| Requirement |
Nothing but the records, transcribed exactly, should appear in the answer; leave the pictures out.

| Input data |
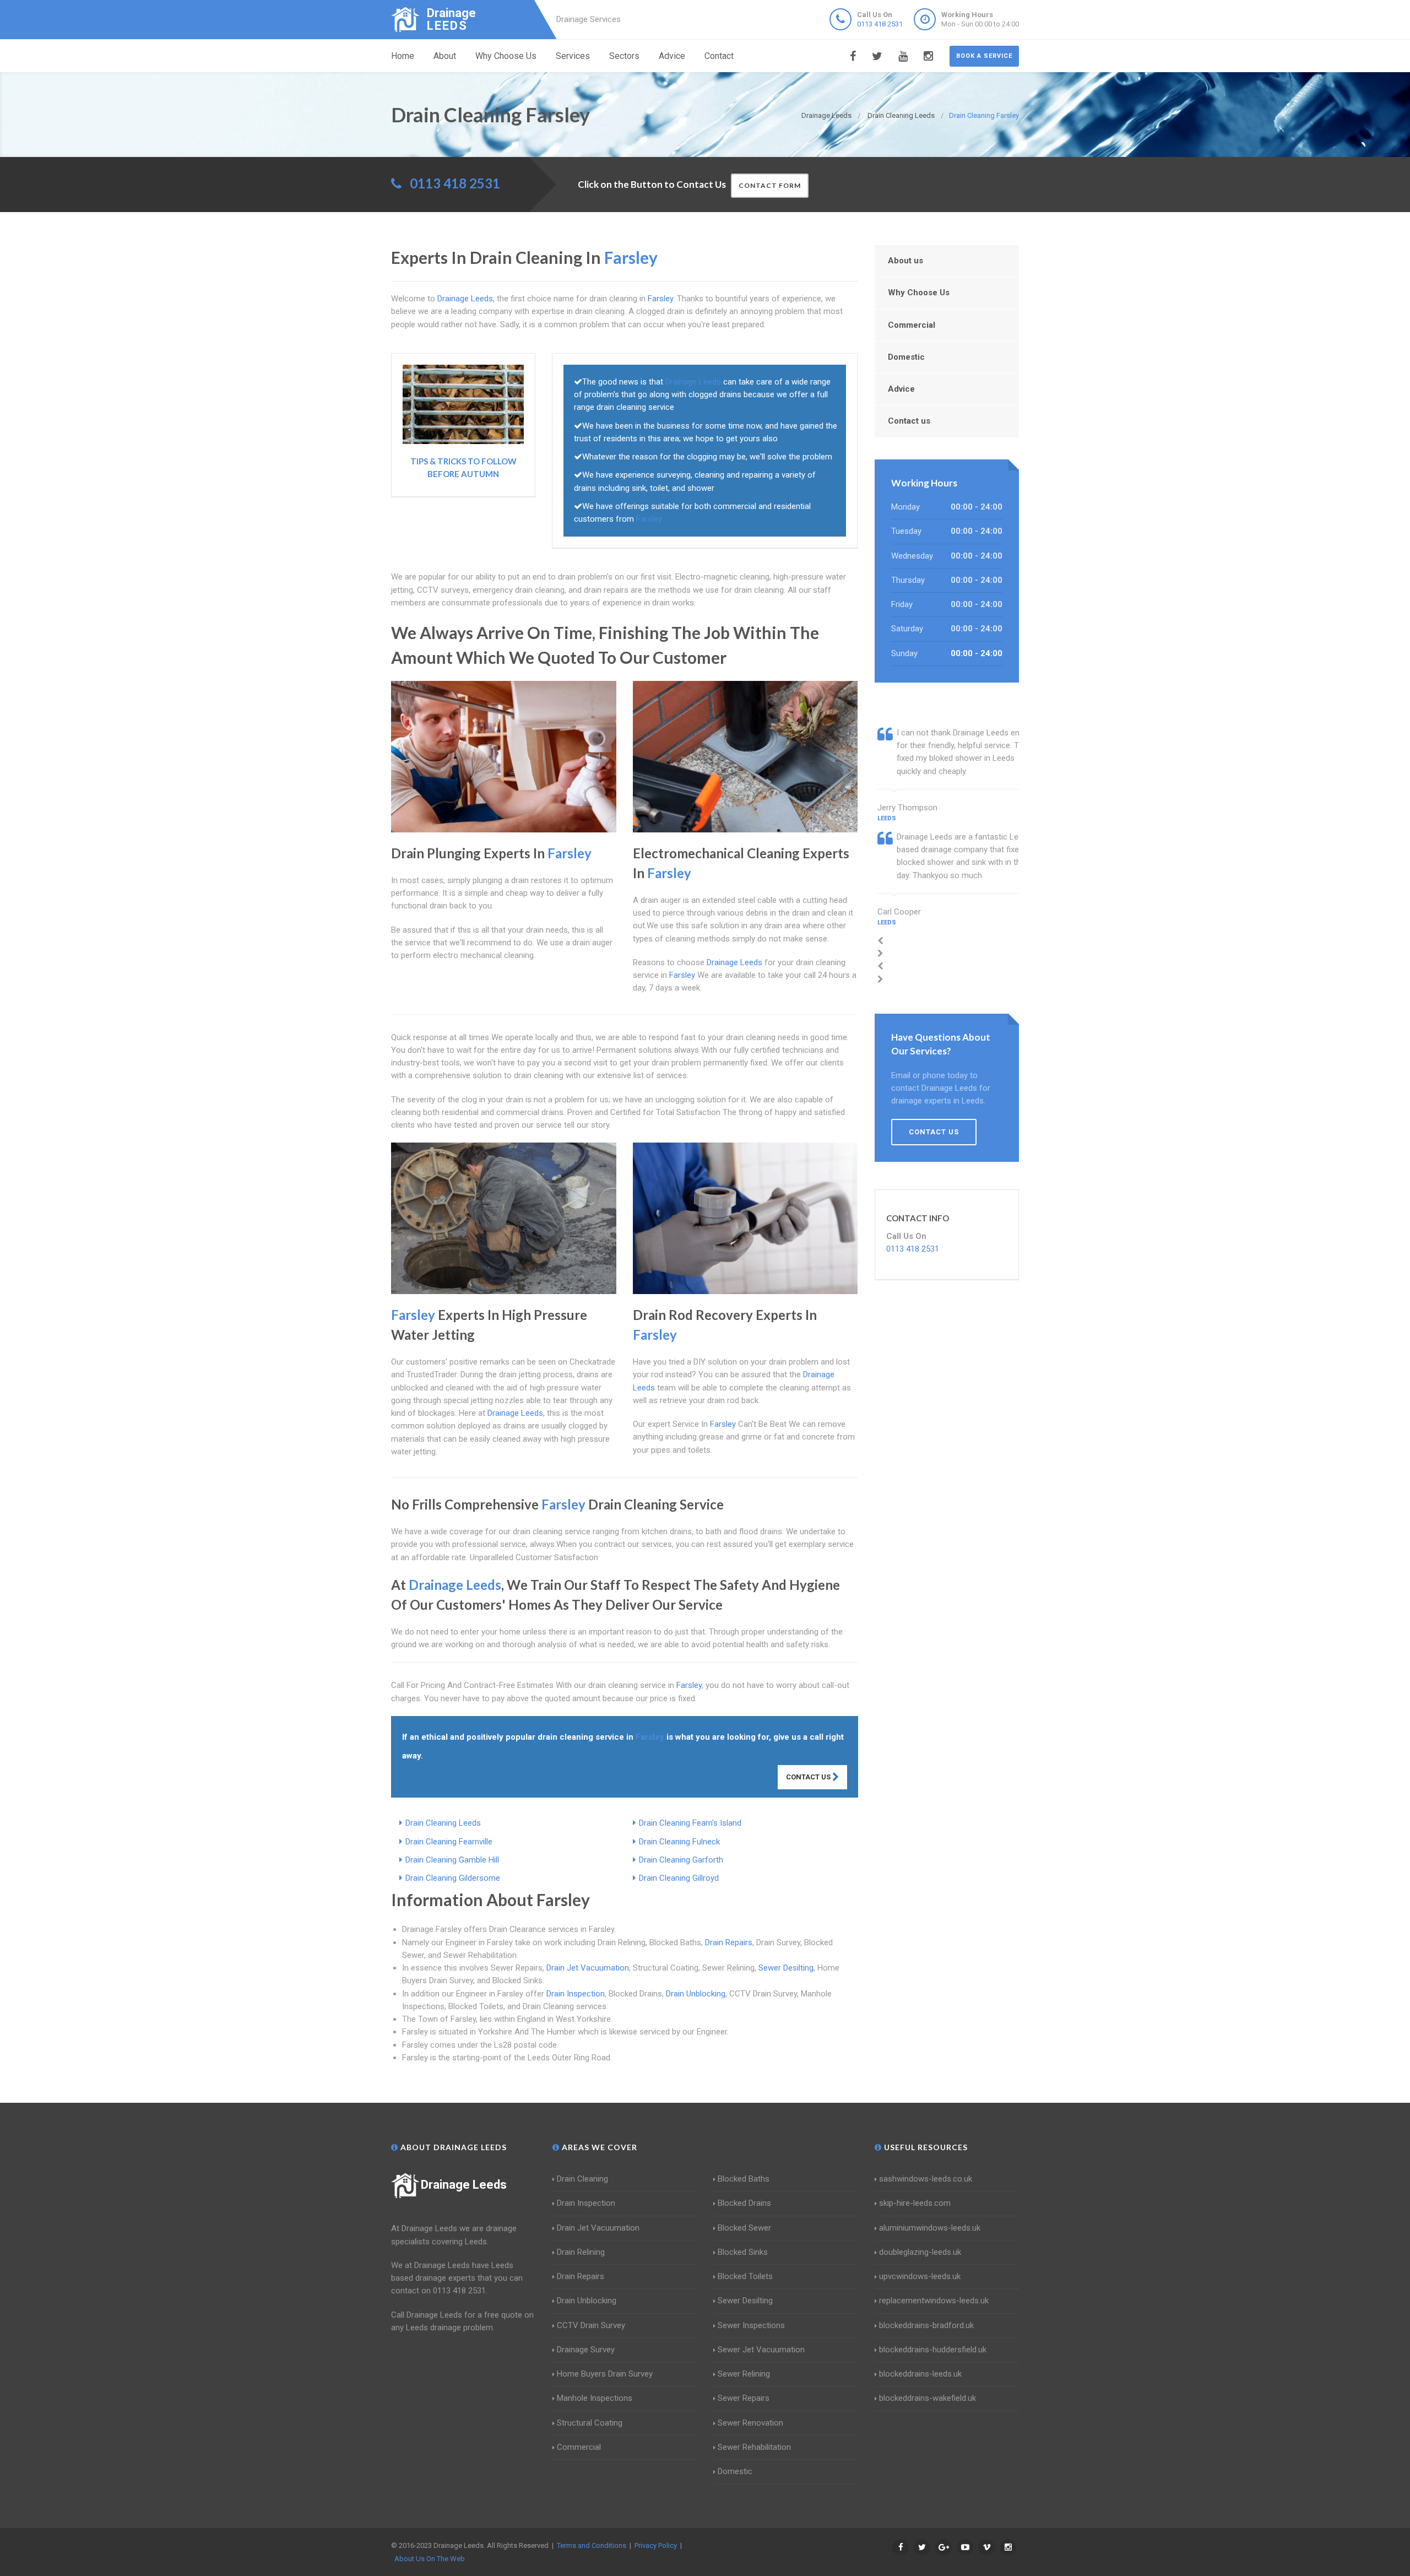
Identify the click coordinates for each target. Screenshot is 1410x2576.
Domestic (906, 357)
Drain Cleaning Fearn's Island (690, 1823)
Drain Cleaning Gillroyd (679, 1878)
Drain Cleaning (582, 2179)
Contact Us (809, 1777)
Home (402, 56)
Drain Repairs (728, 1942)
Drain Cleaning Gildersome (452, 1878)
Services (573, 56)
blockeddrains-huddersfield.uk (932, 2350)
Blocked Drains (744, 2203)
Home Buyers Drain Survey (605, 2374)
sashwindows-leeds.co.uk (925, 2179)
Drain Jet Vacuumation (587, 1968)
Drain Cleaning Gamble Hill (452, 1860)
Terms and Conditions (591, 2545)
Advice (672, 56)
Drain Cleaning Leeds (443, 1823)
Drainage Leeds (464, 2184)
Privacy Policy (655, 2545)
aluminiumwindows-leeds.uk (929, 2228)
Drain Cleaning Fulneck (679, 1842)
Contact (719, 56)
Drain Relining (581, 2252)
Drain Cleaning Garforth (681, 1860)
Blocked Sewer (744, 2228)
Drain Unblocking (695, 1994)
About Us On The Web (429, 2559)
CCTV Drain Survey (591, 2325)
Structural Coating (589, 2423)
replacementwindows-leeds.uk (934, 2301)
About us (905, 261)
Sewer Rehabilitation (754, 2447)
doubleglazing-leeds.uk (920, 2252)
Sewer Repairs (743, 2398)
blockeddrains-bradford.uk (926, 2325)
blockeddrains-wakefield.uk (927, 2398)
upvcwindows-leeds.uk (920, 2276)
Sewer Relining (744, 2374)
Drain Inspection (575, 1994)
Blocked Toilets (745, 2276)
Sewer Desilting (786, 1968)
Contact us (909, 421)
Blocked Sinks (743, 2252)
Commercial (911, 325)
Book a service (984, 55)
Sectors (624, 56)
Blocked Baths (743, 2179)
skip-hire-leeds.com (915, 2203)
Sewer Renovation (750, 2423)
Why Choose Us (505, 56)
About (444, 56)
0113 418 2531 (880, 24)
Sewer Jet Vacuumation (761, 2350)
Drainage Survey (586, 2350)
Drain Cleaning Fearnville (448, 1842)
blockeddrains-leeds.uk (920, 2374)
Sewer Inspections (751, 2325)
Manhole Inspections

| Exercise output |
Identify the click coordinates for each target. Screenshot is 1410x2576.
Domestic (906, 357)
Drain Cleaning Fearn's Island (690, 1823)
Drain Cleaning Gillroyd (679, 1878)
Drain Cleaning (582, 2179)
Contact Us (809, 1777)
Home (402, 56)
Drain Repairs (728, 1942)
Drain Cleaning Gildersome (452, 1878)
Services (573, 56)
blockeddrains-huddersfield.uk (932, 2350)
Blocked Drains (744, 2203)
Home Buyers Drain Survey (605, 2374)
sashwindows-leeds.co.uk (925, 2179)
Drain Jet Vacuumation (587, 1968)
Drain Cleaning Gamble Hill (452, 1860)
Terms and Conditions (591, 2545)
Advice (672, 56)
Drain Cleaning Leeds (443, 1823)
Drainage Leeds (464, 2184)
Privacy Policy (655, 2545)
aluminiumwindows-leeds.uk (929, 2228)
Drain Cleaning Fulneck (679, 1842)
Contact (719, 56)
Drain Relining (581, 2252)
Drain Cleaning Garforth (681, 1860)
Blocked Sewer (744, 2228)
Drain Unblocking (695, 1994)
About Us On The Web (429, 2559)
CCTV Drain Survey (591, 2325)
Structural Coating (589, 2423)
replacementwindows-leeds.uk (934, 2301)
About us (905, 261)
Sewer Rehabilitation (754, 2447)
doubleglazing-leeds.uk (920, 2252)
Sewer Repairs (743, 2398)
blockeddrains-bradford.uk (926, 2325)
blockeddrains-wakefield.uk (927, 2398)
upvcwindows-leeds.uk (920, 2276)
Sewer Relining (744, 2374)
Drain Inspection (575, 1994)
Blocked Toilets (745, 2276)
Sewer Desilting (786, 1968)
Contact us (909, 421)
Blocked Sinks (743, 2252)
Commercial (911, 325)
Book a service (984, 55)
Sectors (624, 56)
Blocked Baths (743, 2179)
skip-hire-leeds.com (915, 2203)
Sewer Renovation (750, 2423)
Why Choose Us (505, 56)
About (444, 56)
0113 418 2531 (880, 24)
Sewer Jet Vacuumation (761, 2350)
Drainage Survey (586, 2350)
Drain Cleaning Fearnville (448, 1842)
blockeddrains-leeds.uk (920, 2374)
Sewer Inspections (751, 2325)
Manhole Inspections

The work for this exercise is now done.